Using STJs to measure the expression and interactions of Arabidopsis fluorescently-labelled proteins involved in pollen development

Pollen development is a critical step in the plant life cycle with commercial importance in crop breeding and seed production. We have been investigating the role that the MS1 protein, which is vital for pollen formation, plays in this process. We have identified a number of proteins that MS1 appears to interact with, but need to verify these interactions in planta. To do this we need to show when and where these proteins are expressed and confirm that they interact with MS1. One way to do this is to make fusion proteins combining a fluorescent marker to the protein of interest and to look for fluorescence and whether there is a change in the fluorescence as a consequence of interacting with the MS1 protein labelled with a different fluorescent marker. Detection of fluorescently labelled proteins are usually conducted by confocal microscopy, however, this is very difficult as the proteins are expressed in a limited number of cells within a tissue, chlorophyll autofluorescence partly masks the fusion protein fluorescence, and detecting small changes in fluorescence is extremely difficult. Although these issues apply to our work they are also common limitations encountered by other Plant Science researchers. One approach that may alleviate many of these problems is to use a novel form of detector (STJ) that detects the energy of individual photons. STJs for optical wavelengths have been developed by the European Space Agency and applied to the detection of biological fluorescence at the University of Leicester Space Research Centre. STJs measure the energies of individual optical photons with high efficiency and extremely low internal background. The detector offers an advantage over other photon counting systems because the entire fluorescent spectrum is detected on an event-by-event basis. This means that the contributions of different fluorescent labels can be distinguished without the need for filters and problems of autofluorescence can be eliminated. We wish to apply this technique to the detection and interaction of fluorescently labelled proteins in the anthers of a higher plant. This will validate this technique for the study of in vitro expression and interaction of proteins in plants. The use of STJ-based detection systems in plant biology may overcome many of the limitations that are currently encountered in the visualisation of fluorescent molecules in planta. This work will also provide valuable information on the process of pollen development.
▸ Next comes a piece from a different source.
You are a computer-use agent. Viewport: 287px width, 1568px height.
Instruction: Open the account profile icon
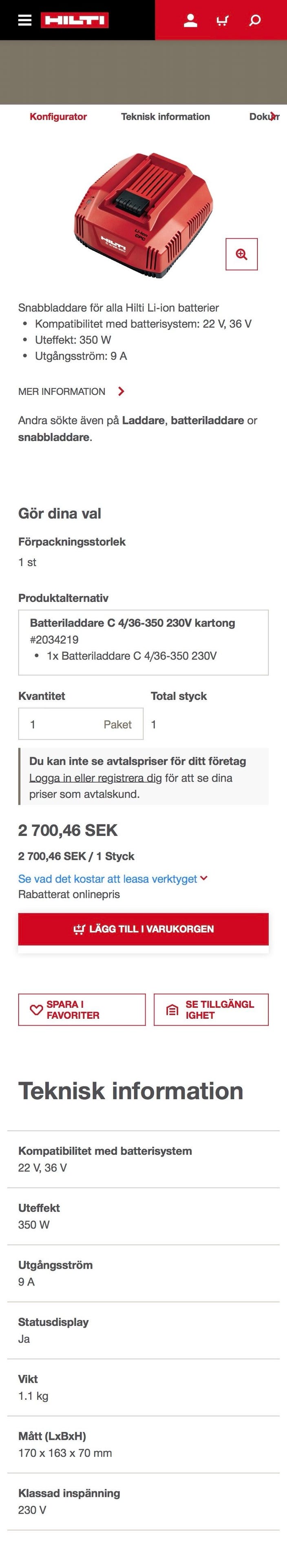tap(190, 20)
MS1 is vital for pollen development and regulates transcription in the anther. We have identified, by Yeast 2-Hybrid screens, a number of putative MS1-interacting proteins. However, it is necessary to demonstrate their interaction with MS1 in planta. Such interactions can be visualised using fluorescently labelled fusion proteins by confocal microscopy and measuring FRET between interacting fluorescent proteins. However, such analyses are extremely difficulty given the low transient expression of these proteins, the autofluorescence of chlorophyll and the sensitivity of detection and limitations of the wavelengths that can be analysed. We propose to use a novel form of photon-counting detector based on STJs as a tool to detect and analyse the expression and complex formation of these MS1-interacting factors. STJs measure the energies of individual optical photons with high efficiency (up to 0.8 counts per incident photon) and extremely low internal background. The detector is cooled to cryogenic temperatures (~300 mK), but offers an advantage over competing photon counting systems that the entire fluorescent spectrum is detected on an event-by-event basis with temporal resolution of order microseconds. This means that the contributions of different fluorescent labels can be distinguished without the need for sequential filters and autofluorescence of microscope optics can be separately recorded and removed as a wavelength-dependent background source. The work will focus on 4 MS1-interacting proteins and will involve the preparation of fluorescent fusion proteins (eg CFP, YFP, GFP) regulated by the native, or CaMV35S, promoter. These will be integrated into plant material by bombardment or Agrobacterium transformation. Analysis of expression will be conducted by confocal microscopy and the STJ-based system. Co-bombardment and crossing between transgenic lines and STJ analysis, will be used to detect changes in the fluorescent emissions as a consequence of FRET.